◆ **Short problem a**
Copy from the text on Caribbean economies and Petrocaribe everything from "And these numbers" down to "subsidy from Venezuela.".

◆ **Article**
####
And these numbers come on the back of very low growth levels since 2011 (averaging just 1 percent) and, prior to that, a shrinkage in GDP of 3.5 percent in 2009 and 0.5 percent in 2010. Thus, economic growth in the Caribbean nations is very fragile and heavily dependent on the oil subsidy from Venezuela.

In the same way, the balances of payments of the Caribbean economies are heavily dependent on Petrocaribe subsidies. In spite of paying a discounted price for their oil, and only having to pay between 40 and 50 dollars up front with the rest being payable as a loan (some countries have even had the privilege of making payments in kind with their own products), all the participating countries, with the exception of Suriname, are running balance of payments deficits. And worst of all, the level of indebtedness owed to Venezuela by the participating countries is increasing to such a degree that it may become impossible to service, particularly if the aid system itself collapses, something which indeed seems to be happening.
####
◆ **Task inputs**
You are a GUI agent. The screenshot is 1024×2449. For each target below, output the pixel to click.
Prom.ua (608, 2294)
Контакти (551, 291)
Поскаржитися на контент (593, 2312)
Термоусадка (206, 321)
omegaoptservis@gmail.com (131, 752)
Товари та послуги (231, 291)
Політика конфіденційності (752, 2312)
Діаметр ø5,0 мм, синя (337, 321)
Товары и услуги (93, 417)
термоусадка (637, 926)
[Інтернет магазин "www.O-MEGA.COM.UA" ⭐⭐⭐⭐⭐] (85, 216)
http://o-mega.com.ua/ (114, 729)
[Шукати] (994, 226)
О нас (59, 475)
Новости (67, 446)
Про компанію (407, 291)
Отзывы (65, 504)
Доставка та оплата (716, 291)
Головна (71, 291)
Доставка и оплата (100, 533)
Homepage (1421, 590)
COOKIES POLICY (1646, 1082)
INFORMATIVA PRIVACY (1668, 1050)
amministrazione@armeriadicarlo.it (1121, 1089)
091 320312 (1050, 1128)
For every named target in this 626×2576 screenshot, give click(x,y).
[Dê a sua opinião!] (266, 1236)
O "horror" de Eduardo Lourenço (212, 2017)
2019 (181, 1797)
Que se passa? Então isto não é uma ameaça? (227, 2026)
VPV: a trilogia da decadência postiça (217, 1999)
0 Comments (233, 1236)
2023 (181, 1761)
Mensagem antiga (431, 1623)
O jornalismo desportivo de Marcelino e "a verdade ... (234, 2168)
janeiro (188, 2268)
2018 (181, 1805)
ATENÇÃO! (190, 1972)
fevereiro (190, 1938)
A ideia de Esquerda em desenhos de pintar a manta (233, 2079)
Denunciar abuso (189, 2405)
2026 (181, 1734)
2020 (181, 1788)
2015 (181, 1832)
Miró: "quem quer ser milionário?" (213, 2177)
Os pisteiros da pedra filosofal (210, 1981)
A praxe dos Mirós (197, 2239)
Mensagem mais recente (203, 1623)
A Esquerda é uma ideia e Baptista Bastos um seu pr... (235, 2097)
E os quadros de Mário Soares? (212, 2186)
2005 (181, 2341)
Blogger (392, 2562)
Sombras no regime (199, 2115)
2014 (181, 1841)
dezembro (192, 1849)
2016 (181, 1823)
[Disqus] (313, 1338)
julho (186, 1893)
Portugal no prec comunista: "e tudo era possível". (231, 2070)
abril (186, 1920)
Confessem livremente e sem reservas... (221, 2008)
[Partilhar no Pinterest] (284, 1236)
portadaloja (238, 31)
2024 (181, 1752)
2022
####
◆ **Short problem b**
Pull out every line of the records that contains the word "оплата".

◆ **Exercise solution a**
And these numbers come on the back of very low growth levels since 2011 (averaging just 1 percent) and, prior to that, a shrinkage in GDP of 3.5 percent in 2009 and 0.5 percent in 2010. Thus, economic growth in the Caribbean nations is very fragile and heavily dependent on the oil subsidy from Venezuela.

◆ **Exercise solution b**
Доставка та оплата (716, 291)
Доставка и оплата (100, 533)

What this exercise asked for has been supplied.